FDNY Black Widow Sent Away For Life
Judge passes sentence on Janet Redmond-Mercereau,
who killed her fire marshal husband as he slept
Staten Island Advance 7/3/09
Janet
Redmond-Mercereau will spend the rest of her
life in prison for killing Supervising Fire
Marshal Douglas Mercereau.
Mercereau's family members greeted Justice Robert J. Collini with loud applause when he slammed the former teacher of English at Tottenville High School with the maximum 25 years to life behind bars for murdering her husband as he slept in the couple's Oakwood home on Dec. 2, 2007. Their two young daughters were sleeping in the next room.
"You stole away the father of your two little girls," Collini told the convicted killer. "In the final analysis, you stole away their own mother, too."
Dressed in a black jacket, black shirt, a black and blue print ankle-length skirt and black flat shoes, Mrs.
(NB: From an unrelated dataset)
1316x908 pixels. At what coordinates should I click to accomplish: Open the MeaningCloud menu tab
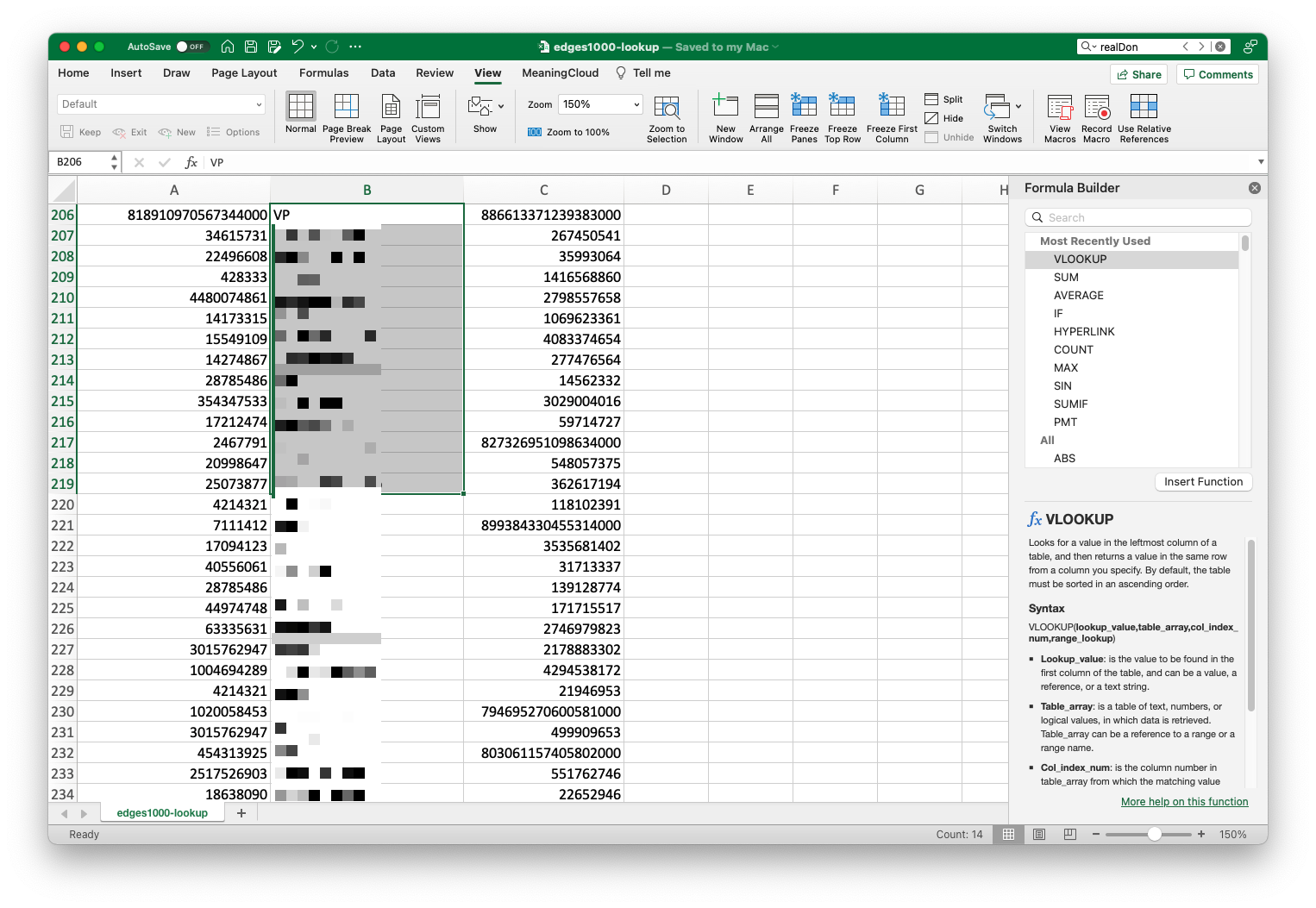tap(560, 73)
Redmond-Mercereau appeared stoic and emotionless at the sentencing. She was convicted of second-degree murder in May.
When asked if she wished to speak on her own behalf, Mrs. Redmond-Mercereau declined.
"There was really nothing she was going to add that was going to change the judge's mind," said her attorney, Mario Gallucci, outside state Supreme Court, St. George.
"I think his mind was made up before he entered the courtroom," Gallucci said in respect of the maximum sentence. "We expected nothing less."
Assistant District Attorneys Yolanda Rudich and Adam Silberlight maintained during trial that Mrs. Redmond-Mercereau shot her husband three times in the head with his service pistol as he slept in his bed inside their Tarring Street home because she was fed up with his gibes at her weight and housekeeping.
The convicted killer than tried to cover her tracks by running the gun through the dishwasher to erase prints, prosecutors argued.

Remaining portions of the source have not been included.